Позже, когда мы просто лежали в огромной и мягкой кровати, под тихий аккомпанемент шума двигателей я осмелилась прикоснуться левой рукой к груди Эдварда Каллена и спросить, глядя в его сосредоточенные на моём лице глаза:

- Почему ты купил отель, находящийся в историческом здании, когда мог выбрать что-то современное во всех отношениях?

- Мне понравился его изысканный классический стиль. Олицетворяемое им очарование старого мира. Я приобрёл здание в год его восьмидесятилетия и тут же занялся обновлением помещений и коммуникаций в том числе. В следующем году ему будет девяносто. А вообще сыграла свою роль и близость отеля к различным достопримечательностям и особенно Центральному парку. До всех этих мест можно дойти пешком. Если бы ты не оставила меня той ночью, то уже знала бы, как выглядит парк, освещённый первыми лучами солнца, с высоты тридцать пятого этажа.

- Ты позволял другим оставаться в твоём номере до самого утра?

- Да, Изабелла, позволял. Но они не просили у меня детей, ни одна из тех женщин, которые теперь стали безликими в моей голове, и, даже если вдруг, не вызвали бы во мне желания согласиться.

- Почему нет?

- Я не знаю конкретную причину. Может быть, она заключается в том, что все они начинали смотреть на меня абсолютно одинаково, как только узнавали, кто я есть. Я почти видел мысли о деньгах в их взглядах. А в твоих глазах нет ничего подобного, - Эдвард скользнул руками вниз по моей спине прежде, чем прижал к себе совсем основательно. Мы заснули вскоре после этого и проснулись незадолго до приземления в Нью-Йорке.

- Но еда на рейсе всё равно была вкусной, - возвращаясь в настоящее, говорю я. От горно-равнинного пейзажа за окном захватывает дух. Или от того, что я вижу его и одновременно говорю с человеком, которого… который мне небезразличен, и словно могу разделить свои ощущения с ним. Почувствовать, что он рядом, а не в миллионах километрах от меня.

- Да? И чем же кормили тебя и всех остальных?

- Не уверена насчёт других, но у меня было особенное меню. Я не ожидала.

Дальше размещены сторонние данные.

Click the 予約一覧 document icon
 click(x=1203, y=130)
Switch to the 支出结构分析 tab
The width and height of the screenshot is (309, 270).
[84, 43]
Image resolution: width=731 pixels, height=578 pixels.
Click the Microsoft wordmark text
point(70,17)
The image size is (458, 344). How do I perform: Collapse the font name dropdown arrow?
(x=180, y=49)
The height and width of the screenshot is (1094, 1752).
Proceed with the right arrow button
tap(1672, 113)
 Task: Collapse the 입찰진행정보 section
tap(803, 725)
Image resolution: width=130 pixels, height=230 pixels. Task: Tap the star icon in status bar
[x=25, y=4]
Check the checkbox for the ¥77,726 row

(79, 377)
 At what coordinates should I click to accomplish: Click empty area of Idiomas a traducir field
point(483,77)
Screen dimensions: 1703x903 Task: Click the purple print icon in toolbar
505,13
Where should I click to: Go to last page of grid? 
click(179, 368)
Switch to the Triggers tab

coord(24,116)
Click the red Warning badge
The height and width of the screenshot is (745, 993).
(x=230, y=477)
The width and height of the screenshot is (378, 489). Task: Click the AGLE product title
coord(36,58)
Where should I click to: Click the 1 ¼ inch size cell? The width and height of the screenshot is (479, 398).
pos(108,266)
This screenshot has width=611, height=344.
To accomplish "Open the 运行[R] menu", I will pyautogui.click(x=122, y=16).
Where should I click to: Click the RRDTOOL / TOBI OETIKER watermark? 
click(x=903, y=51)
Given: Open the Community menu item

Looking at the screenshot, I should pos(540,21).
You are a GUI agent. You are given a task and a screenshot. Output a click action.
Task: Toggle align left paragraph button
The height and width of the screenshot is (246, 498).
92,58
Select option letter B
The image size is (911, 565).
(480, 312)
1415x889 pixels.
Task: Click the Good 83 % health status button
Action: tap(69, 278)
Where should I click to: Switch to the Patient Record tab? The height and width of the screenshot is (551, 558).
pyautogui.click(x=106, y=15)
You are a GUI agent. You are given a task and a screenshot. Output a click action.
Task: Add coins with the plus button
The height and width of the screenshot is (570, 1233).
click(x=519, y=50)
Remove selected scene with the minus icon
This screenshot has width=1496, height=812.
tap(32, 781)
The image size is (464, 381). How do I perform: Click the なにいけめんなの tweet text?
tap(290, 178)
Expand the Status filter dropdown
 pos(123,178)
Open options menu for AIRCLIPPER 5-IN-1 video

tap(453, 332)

- Тебе понравилось, Изабелла?

- Да.

- Ты и не представляешь, как я рад, - выдыхает Эдвард почти громко. В этом звуке я слышу… облегчение. Неприкрытое, искреннее и содержащее постепенное успокоение. - Знаешь, я не летал обычными коммерческими рейсами уже много-много лет. Восемь или девять, не меньше. С тех пор, как приобрёл первый личный самолёт. Цессна потребовала от меня двадцати миллионов. Это была первая вещь в моей жизни, за которую я единовременно заплатил столько денег. Наверное, именно тогда я по-настоящему ощутил, что они у меня есть. Что мои дети никогда не будут ни в чём нуждаться. Даже если в полёте что-то случится, и мне не посчастливится выжить.

- Ты когда-нибудь брал их с собой?

- Да. Все вместе в течение этих лет мы объездили всю Европу. Все вместе это…

- Все вместе это всей семьёй. Я понимаю, - дети, он и Таня. В его Боинге достаточно кресел, в том числе и предоставляющих комфортабельное место для сна путём раскладывания, чтобы взрослым было удобно и без использования непосредственно кровати. Хотя, может быть, в их последний совместный полёт они ещё спали вместе, и у Каллена не возникало ни мысли, ни намерения держать жену в стороне от себя.

- Что ты понимаешь?

- Что у тебя, разумеется, были семейные поездки. Что они часть твоей жизни, и так или иначе в твоей голове есть воспоминания о них.

- Мы начали, когда Лиаму исполнилось шесть. Это мой младший. Но этим летом кое-что произошло, и я больше не уверен, что снова когда-либо пущу мальчиков на борт.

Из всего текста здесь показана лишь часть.